There are some risks involved with x-rays. Most of these relate to the slightly increased risk of developing a cancer. This should, though, be kept in perspective. The amount of radiation involved is equal to that which we receive naturally from the environment over a period of a few months to a year. All risks are relative, and the possible benefits of the examination have to be taken into account as well. If you do have a breast lump, or other significant problem, then the risk of not having the examination will be much greater than the risk associated with the radiation.
If you are pregnant, or think you might be, it is essential that you tell the radiographer. An ultrasound scan may be used instead. If mammograms are required, then the radiographer will cover your lower stomach with a lead apron. This reduces the radiation dose to your baby even though it is actually a very small dose.
You must also tell the radiographer if you have breast implants.
Do I need to make any special preparations for a mammogram?
Yes, it is important that you do not wear talcum powder. Also make sure that there is no deodorant, antiperspirant or perfume on your breasts.
What does the mammogram involve?
Once you are in the x-ray room, the mammographer will position each breast in turn on the x-ray equipment and gently but firmly compress with a flat, clear, plastic plate.

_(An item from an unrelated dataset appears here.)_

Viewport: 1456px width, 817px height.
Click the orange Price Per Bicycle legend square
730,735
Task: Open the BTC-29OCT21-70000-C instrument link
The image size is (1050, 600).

The compression minimises movement and reduces the amount of radiation needed to produce the image. Two x-ray views are taken of each breast from different angles. The radiographer goes behind a screen, but at all times you are in view of the radiographer, and can be heard, should you have a problem. You should keep still throughout the x-ray and may hear a slight whirring from the x-ray machine.
How long will the mammogram take?
Time will be spent getting you into the correct position for the x-rays. As a total of four x-rays are required, you are generally in the room for about ten minutes.
Will the mammogram hurt?
Generally people find the pressure on the breast while having a mammogram may be uncomfortable and occasionally may find it painful. However, the process is quickly over. Tenderness in the breasts can make the process more uncomfortable.
When will I find out my results?
If attending for a mammogram appointment you should get the results through the post within a couple of weeks. You will be given a results slip after the mammogram with details of when to expect your results and contact numbers should there be any problems.
If you have attended for a mammogram as part of the one-stop symptomatic clinic then the results will be available before you leave the clinic.